The Starbucks off of Gould is the Constantinople of La Cañada. If you want to take the pulse of this town, go there for your morning coffee. The day after Howie Kendrick of the Nationals cleared the bases with a grand slam home run, the buzz in Starbucks attempted to find a rational reason as to how the Dodgers could have possibly lost to the Nationals. I can understand that because La Cañada is a true-blue Dodger town.
I was perched at the counter, finishing my final edits to a book and minding my own business while patrons waiting for their morning coffee came to vent about the loss. I’m not sure why I was singled out, but maybe it was because I was sitting adjacent to where customers pick up their coffee. Regardless, I’m a Yankee fan.
I heard nearly every excuse possible, except no one blamed Trump. As I listened, all I could think of was the witticisms of Sister Audrey, my philosophy professor: “If ifs and buts were candy and nuts every day would be Christmas.”
The Los Angles Times ran a piece, “Dodger Dugout: There’s a whole list of people to blame.” If that’s not hubris, then I don’t know what is.
For crying out loud, baseball is a game that produces both winners and losers. If it was so certain that the Dodgers should have beaten the Nationals, then why did they even play the game?
The arrogance of expecting a Dodger victory disrespects the Washington Nationals as a very good team. It negates what I believe to be the beauty of sports, that on any given day, anyone can win.
Clayton Kershaw, a three-time Cy Young Award winner in baseball, was vilified. Cody Bellinger, the Dodger’s best hitter, was ridiculed. Manager Dave Roberts, who led the team to an unprecedented 106 victories, was scorned for putting Kershaw into the game to relieve. You go with the guy who got you there.
The Dodgers are a great team, and they deserve far better than what they received. How do you make sense of the fans who threw their Kershaw jerseys onto the field?
A personal reflection here: In 1965, I was favored to win the quarter-finals of the lightweight division of the Golden Gloves boxing tournament. I was fighting Red Barsone, and although he had never lost a fight, I was favored because I was faster and the more skilled fighter. Red was as slow as molasses, but if he hit you, he’d put you in the nickel seats.

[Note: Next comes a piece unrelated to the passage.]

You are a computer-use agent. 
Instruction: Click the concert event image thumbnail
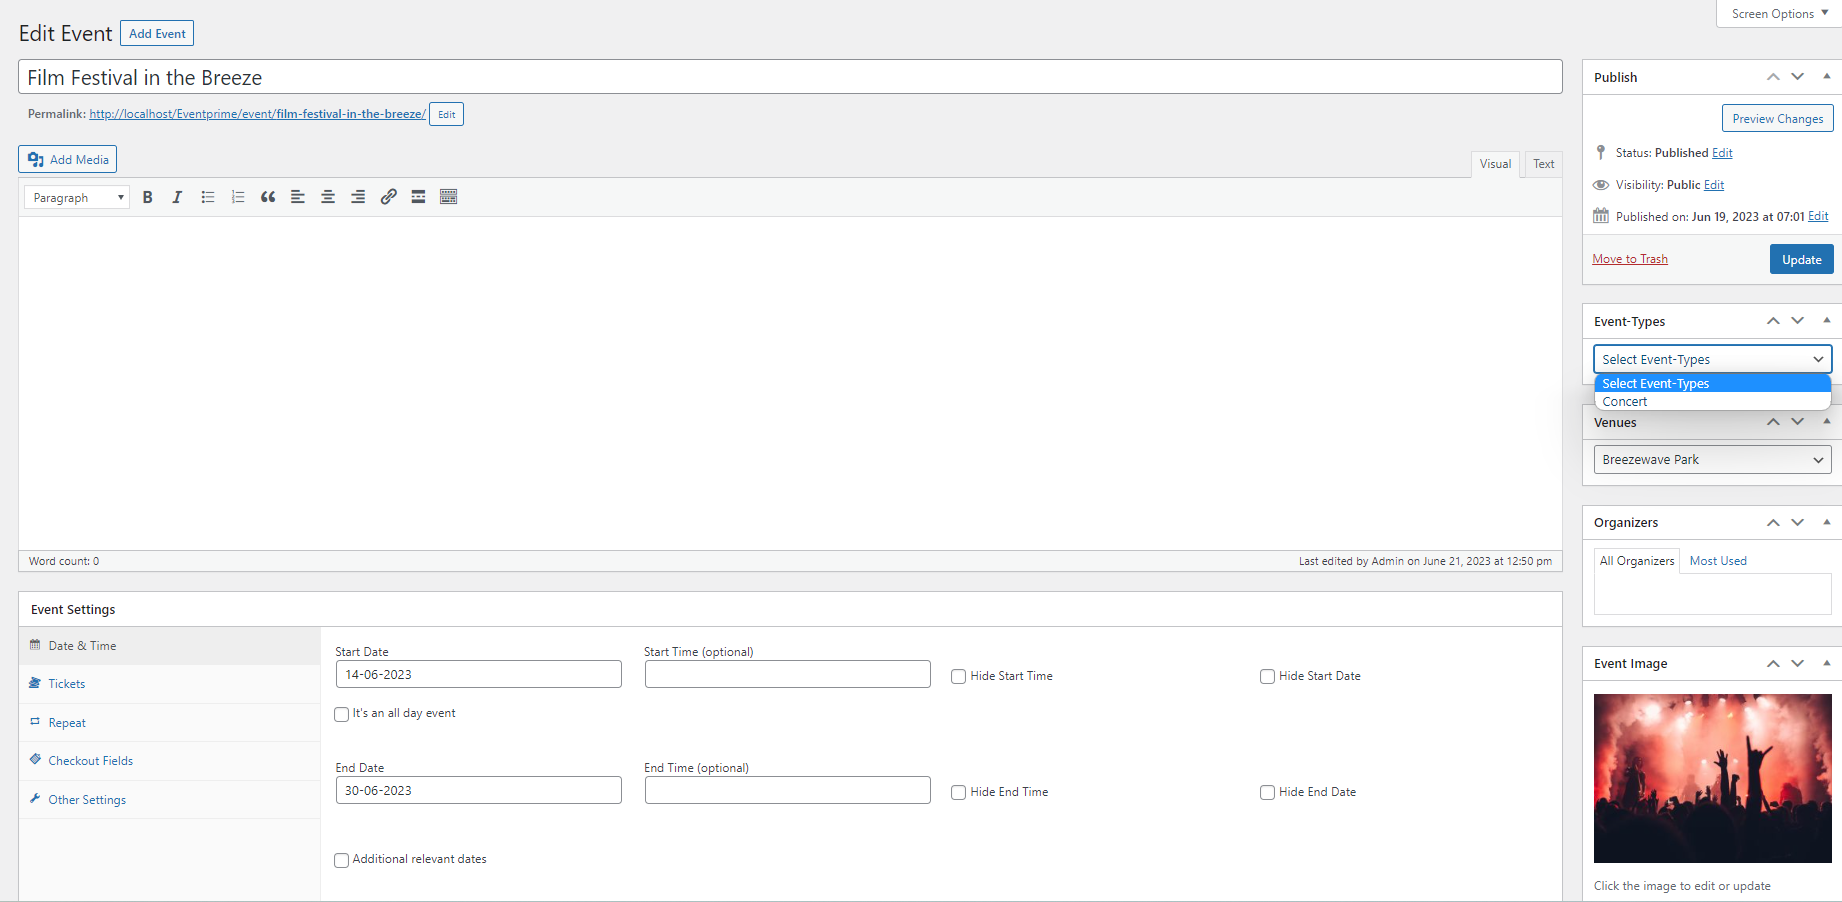click(1712, 778)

I had trained four years and believed the talk on the block — that I would beat Red and go all the way. In the third and last round I was far ahead on points; regardless, I attacked Red with a flurry. His knees buckled. Instead of retreating into the interior of the ring, I moved in to be the first to put Red Barsone on the canvas. With his shoulder, he turned me into the ropes and TKO’d (technical knockout) me in seconds.

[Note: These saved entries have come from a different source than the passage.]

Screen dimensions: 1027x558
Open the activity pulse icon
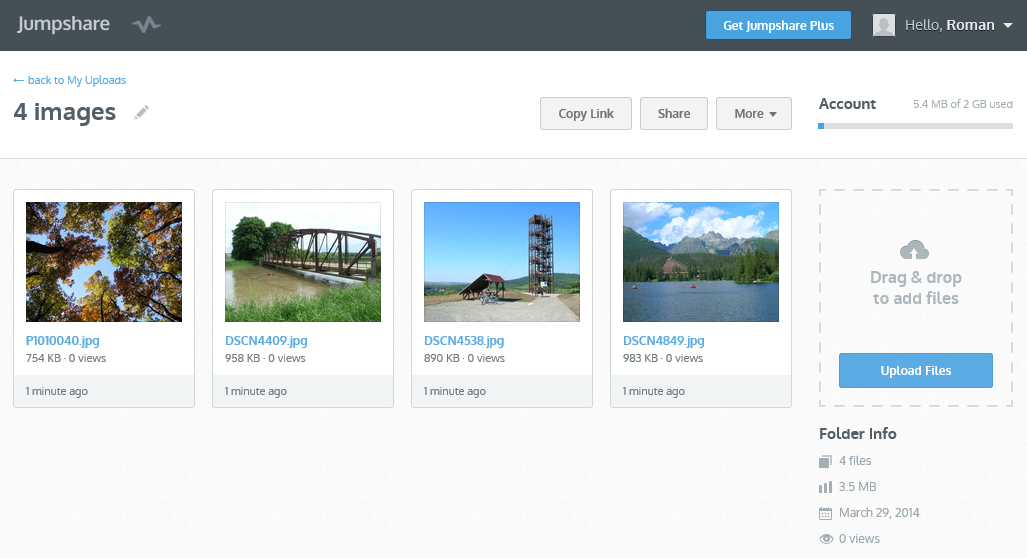point(146,26)
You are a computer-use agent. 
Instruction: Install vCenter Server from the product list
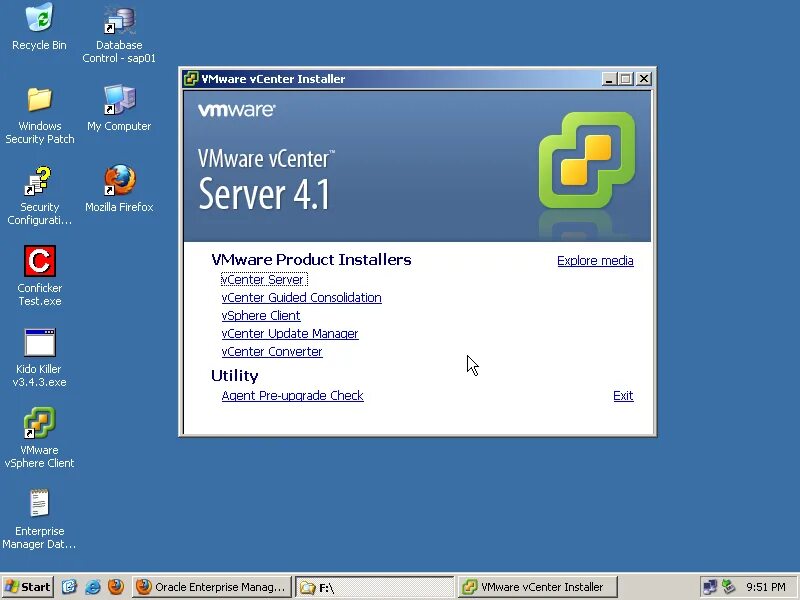pyautogui.click(x=263, y=279)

After the Dodgers elimination in the playoffs, I thought of that cold February evening in 1965 at the Kingsbridge Armory in the Bronx. The Greeks would have called my affliction “hubris” and that’s true of the Dodgers — the organization and some of the fans.
After losing to Red, I never boxed again. Regardless, I learned a valuable lesson: blame doesn’t empower you. The more you talk about it and analyze it, the more you remain stuck in the mire of defeat.
We should remember Clayton Kershaw’s remarks after the game: “Nothing I can do about it right now. It’s a terrible feeling. But I’m not going to hang my head. I’m going to be here next year, try and do the same thing, hopefully, try and do it every single year.”
Now that’s courageous, and that’s what we should be talking about.